Gjermund Saether, l’ambassadeur de Norvège en Afrique du Sud, a achevé son poste la semaine dernière avec optimisme, soutenu par le rôle actif de son pays au sommet du G20 organisé par l’Afrique du Sud. Invitée en tant qu’invitée spéciale bien qu’elle ne soit pas membre, la Norvège a participé pleinement aux réunions de l’année, ce que Saether a qualifié d’élévation des relations à un « nouveau sommet ».
L’ambassadeur a salué la gestion de l’événement par l’Afrique du Sud, en particulier compte tenu du boycott américain mené par le président Donald Trump. Trump a invoqué des allégations selon lesquelles les Afrikaners sont « massacrés et leurs terres et fermes... confisquées illégalement », une position jugée « vraiment inacceptable » par la Première ministre norvégienne. Cette absence, associée à la dissociation de l’Argentine vis-à-vis de la déclaration du sommet, a mis en lumière une érosion plus large du multilatéralisme, a noté Saether. L’Afrique du Sud a néanmoins obtenu une déclaration de sommet et s’est concentrée sur des enjeux clés comme les Objectifs de développement durable des Nations Unies, le financement du développement et la croissance de l’Afrique via le Cadre d’engagement africain.
La Norvège a apprécié les efforts contre les flux financiers illicites, qui drainent au moins 80 milliards de dollars par an de l’Afrique, ainsi que les panels d’experts dirigés par Joseph Stiglitz sur les inégalités et par Trevor Manuel sur la dette. Les liens bilatéraux se sont approfondis grâce aux investissements norvégiens dans les énergies renouvelables, totalisant des milliards avec d’autres à venir.
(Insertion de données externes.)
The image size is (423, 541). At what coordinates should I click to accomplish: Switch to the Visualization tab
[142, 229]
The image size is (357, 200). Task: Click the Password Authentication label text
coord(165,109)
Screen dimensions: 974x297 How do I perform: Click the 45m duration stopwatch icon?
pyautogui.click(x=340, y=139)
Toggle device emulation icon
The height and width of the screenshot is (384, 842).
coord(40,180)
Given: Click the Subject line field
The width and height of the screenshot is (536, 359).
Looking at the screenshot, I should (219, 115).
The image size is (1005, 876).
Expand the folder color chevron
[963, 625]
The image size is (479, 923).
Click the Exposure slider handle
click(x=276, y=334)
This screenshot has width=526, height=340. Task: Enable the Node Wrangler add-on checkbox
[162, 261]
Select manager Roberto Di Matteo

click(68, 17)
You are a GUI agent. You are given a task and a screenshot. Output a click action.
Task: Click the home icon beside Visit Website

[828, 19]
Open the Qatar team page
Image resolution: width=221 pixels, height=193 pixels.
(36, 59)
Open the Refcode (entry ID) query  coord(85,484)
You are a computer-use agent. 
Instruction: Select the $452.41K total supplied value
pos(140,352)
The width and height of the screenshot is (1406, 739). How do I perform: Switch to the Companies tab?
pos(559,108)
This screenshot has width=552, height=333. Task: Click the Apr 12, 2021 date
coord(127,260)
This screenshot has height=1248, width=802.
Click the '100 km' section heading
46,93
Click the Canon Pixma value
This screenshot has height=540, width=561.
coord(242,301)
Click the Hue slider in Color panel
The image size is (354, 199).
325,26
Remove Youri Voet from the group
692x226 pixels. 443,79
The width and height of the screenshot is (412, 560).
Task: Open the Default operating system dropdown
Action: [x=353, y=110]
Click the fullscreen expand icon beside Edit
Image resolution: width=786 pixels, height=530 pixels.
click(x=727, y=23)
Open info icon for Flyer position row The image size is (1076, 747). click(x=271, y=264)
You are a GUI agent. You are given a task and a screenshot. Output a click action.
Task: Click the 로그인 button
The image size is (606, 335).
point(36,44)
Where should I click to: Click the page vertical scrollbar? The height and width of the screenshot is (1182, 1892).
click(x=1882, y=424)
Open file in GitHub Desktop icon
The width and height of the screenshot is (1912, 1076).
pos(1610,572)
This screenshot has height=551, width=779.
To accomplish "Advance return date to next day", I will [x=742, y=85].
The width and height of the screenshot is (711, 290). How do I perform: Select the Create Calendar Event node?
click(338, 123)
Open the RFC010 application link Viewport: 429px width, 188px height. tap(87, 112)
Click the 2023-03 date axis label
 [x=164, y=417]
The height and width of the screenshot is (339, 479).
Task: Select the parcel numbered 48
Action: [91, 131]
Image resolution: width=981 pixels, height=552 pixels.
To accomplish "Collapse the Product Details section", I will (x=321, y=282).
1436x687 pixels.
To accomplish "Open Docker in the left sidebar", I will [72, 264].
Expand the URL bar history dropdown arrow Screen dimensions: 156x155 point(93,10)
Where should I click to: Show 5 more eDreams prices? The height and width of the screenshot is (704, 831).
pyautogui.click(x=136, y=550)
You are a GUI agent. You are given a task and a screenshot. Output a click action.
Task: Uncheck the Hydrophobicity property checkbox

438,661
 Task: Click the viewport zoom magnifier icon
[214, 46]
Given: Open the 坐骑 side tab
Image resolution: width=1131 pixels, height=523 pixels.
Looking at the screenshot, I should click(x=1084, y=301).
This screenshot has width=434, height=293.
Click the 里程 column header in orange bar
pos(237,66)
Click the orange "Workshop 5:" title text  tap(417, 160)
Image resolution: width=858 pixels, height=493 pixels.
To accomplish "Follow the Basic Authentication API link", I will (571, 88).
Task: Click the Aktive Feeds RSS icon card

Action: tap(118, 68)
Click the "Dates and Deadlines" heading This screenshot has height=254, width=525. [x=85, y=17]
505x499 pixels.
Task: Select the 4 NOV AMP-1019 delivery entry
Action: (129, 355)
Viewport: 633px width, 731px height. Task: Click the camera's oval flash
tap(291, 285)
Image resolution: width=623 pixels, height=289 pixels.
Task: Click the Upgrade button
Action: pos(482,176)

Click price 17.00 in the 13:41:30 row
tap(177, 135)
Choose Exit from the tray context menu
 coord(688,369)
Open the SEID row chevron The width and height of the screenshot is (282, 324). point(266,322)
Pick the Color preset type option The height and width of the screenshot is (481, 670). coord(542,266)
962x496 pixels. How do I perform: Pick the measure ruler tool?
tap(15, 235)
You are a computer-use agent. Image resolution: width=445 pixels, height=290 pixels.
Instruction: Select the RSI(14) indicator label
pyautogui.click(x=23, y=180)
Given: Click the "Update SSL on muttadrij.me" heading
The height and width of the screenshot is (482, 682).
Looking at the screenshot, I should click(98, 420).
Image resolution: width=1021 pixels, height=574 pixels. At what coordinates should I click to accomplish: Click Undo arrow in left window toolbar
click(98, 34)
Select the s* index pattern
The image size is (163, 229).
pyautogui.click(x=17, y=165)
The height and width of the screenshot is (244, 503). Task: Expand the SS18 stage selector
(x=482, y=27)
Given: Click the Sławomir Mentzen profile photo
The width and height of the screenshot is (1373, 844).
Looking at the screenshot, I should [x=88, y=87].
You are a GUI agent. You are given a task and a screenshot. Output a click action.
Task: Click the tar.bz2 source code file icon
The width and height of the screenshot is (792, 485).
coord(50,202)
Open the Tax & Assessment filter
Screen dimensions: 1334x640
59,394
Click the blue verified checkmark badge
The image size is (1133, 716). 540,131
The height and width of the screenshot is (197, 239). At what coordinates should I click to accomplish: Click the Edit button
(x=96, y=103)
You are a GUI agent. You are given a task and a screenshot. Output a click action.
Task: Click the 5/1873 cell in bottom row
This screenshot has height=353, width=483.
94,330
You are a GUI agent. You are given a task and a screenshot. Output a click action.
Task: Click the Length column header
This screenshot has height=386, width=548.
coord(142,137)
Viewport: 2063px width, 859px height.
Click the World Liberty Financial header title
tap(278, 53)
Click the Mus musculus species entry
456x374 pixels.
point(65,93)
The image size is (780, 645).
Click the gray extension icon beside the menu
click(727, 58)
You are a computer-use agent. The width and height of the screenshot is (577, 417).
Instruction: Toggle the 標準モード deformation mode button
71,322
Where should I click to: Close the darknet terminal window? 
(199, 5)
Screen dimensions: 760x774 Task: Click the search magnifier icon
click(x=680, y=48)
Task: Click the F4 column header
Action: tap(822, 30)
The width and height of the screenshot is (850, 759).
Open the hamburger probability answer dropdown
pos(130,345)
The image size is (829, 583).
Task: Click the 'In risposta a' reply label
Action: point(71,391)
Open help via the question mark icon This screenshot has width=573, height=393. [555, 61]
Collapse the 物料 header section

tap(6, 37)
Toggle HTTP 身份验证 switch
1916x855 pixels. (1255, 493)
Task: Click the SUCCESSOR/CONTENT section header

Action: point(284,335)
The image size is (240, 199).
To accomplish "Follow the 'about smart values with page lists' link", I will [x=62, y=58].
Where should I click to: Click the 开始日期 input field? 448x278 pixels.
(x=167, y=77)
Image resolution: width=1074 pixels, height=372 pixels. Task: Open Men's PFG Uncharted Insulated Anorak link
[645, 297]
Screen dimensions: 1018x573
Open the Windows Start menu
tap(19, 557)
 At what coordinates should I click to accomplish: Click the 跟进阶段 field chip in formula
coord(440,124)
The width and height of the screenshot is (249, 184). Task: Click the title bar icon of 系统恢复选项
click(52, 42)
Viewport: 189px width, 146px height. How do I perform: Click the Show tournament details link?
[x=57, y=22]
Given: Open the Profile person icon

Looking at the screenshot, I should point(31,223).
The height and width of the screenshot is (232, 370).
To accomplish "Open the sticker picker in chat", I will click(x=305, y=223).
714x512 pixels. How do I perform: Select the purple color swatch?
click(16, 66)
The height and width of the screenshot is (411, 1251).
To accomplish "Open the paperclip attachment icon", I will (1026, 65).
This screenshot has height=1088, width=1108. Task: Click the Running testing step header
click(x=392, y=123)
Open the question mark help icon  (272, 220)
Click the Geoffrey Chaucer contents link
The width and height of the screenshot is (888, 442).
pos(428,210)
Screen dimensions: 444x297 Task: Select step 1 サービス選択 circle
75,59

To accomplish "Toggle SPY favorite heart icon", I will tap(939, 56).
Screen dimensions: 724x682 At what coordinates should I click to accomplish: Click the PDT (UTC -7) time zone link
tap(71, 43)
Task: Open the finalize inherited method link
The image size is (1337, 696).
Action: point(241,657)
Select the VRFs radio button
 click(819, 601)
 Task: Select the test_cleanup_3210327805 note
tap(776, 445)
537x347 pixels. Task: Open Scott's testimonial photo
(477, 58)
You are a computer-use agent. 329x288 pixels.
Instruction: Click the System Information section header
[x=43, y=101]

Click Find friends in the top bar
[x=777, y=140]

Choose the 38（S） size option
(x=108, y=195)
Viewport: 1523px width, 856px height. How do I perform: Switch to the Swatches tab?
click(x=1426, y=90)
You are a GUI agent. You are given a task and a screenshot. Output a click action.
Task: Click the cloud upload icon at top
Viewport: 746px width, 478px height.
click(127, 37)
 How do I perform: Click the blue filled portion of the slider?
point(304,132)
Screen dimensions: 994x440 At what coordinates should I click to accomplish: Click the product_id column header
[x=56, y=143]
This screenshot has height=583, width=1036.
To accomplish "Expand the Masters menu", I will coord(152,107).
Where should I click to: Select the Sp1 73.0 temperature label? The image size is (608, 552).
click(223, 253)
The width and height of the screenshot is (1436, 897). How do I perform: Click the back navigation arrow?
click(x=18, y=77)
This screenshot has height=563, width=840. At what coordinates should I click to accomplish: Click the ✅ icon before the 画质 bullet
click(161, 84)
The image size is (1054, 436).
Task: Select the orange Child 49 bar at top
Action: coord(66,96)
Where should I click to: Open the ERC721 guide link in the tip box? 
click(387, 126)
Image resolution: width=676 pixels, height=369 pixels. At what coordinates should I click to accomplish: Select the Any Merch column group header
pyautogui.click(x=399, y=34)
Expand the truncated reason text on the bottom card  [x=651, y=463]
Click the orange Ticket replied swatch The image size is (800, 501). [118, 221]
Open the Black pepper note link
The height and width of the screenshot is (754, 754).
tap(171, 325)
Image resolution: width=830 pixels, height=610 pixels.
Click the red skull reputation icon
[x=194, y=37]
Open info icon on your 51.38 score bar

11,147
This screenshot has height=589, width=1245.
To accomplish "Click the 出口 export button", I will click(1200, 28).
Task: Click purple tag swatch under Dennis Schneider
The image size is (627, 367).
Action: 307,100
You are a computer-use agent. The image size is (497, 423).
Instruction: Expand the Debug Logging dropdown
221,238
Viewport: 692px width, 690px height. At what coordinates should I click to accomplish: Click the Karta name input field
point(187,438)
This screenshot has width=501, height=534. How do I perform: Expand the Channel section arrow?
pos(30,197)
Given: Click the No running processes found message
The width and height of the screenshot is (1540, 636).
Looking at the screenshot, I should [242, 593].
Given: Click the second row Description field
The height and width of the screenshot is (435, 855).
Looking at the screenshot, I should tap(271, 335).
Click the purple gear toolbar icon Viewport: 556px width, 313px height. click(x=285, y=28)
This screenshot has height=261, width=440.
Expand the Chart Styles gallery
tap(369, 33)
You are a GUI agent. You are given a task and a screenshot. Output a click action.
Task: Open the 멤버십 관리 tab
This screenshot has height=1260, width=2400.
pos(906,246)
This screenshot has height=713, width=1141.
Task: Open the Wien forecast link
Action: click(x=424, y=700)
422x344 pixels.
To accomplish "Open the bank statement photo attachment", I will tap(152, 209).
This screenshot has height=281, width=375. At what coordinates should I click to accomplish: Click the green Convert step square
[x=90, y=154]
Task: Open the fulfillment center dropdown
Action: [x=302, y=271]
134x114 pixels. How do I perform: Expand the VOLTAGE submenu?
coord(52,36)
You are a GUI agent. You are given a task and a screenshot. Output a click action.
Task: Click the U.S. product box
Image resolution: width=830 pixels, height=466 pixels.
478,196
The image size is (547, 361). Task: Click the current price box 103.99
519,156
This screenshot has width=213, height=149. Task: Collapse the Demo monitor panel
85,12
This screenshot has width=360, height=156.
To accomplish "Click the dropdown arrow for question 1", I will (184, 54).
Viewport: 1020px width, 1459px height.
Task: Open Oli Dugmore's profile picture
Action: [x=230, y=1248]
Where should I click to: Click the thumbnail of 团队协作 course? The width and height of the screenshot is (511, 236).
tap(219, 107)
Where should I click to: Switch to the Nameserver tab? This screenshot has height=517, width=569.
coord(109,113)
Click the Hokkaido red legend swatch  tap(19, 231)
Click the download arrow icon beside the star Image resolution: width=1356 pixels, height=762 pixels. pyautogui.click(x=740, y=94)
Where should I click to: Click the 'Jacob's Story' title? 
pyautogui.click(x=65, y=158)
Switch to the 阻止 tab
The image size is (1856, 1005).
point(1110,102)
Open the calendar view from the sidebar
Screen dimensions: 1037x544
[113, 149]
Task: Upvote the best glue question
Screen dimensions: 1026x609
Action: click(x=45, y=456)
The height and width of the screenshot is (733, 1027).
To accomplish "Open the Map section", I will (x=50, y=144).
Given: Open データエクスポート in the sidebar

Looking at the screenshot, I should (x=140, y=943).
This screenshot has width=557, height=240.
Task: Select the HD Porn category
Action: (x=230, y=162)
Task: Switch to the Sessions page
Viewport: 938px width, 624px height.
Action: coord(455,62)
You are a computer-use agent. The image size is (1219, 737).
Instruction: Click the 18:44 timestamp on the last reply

Des tensions sont apparues en 2022 autour de l’invasion de l’Ukraine par la Russie, l’Afrique du Sud évitant une condamnation ferme, ce qui a tendu l’amitié fondée sur le soutien norvégien à la lutte contre l’apartheid. Une convergence a toutefois suivi : les deux pays ont voté à l’ONU pour que la Russie rende les enfants ukrainiens kidnappés et ont condamné une frappe russe sur Yarova ayant fait 24 morts. Ils se sont alignés sur les questions du Moyen-Orient, collaborant sur un dossier devant la CIJ contre Israël et soutenant la CPI face aux sanctions américaines.
Saether, qui part plus tôt pour des raisons familiales, a réfléchi aux doubles standards en politique mondiale et appelé à une vision équilibrée de l’impérialisme. Il a exprimé sa surprise face aux commémorations persistantes de l’ère de l’apartheid, comme l’avenue Verwoerd.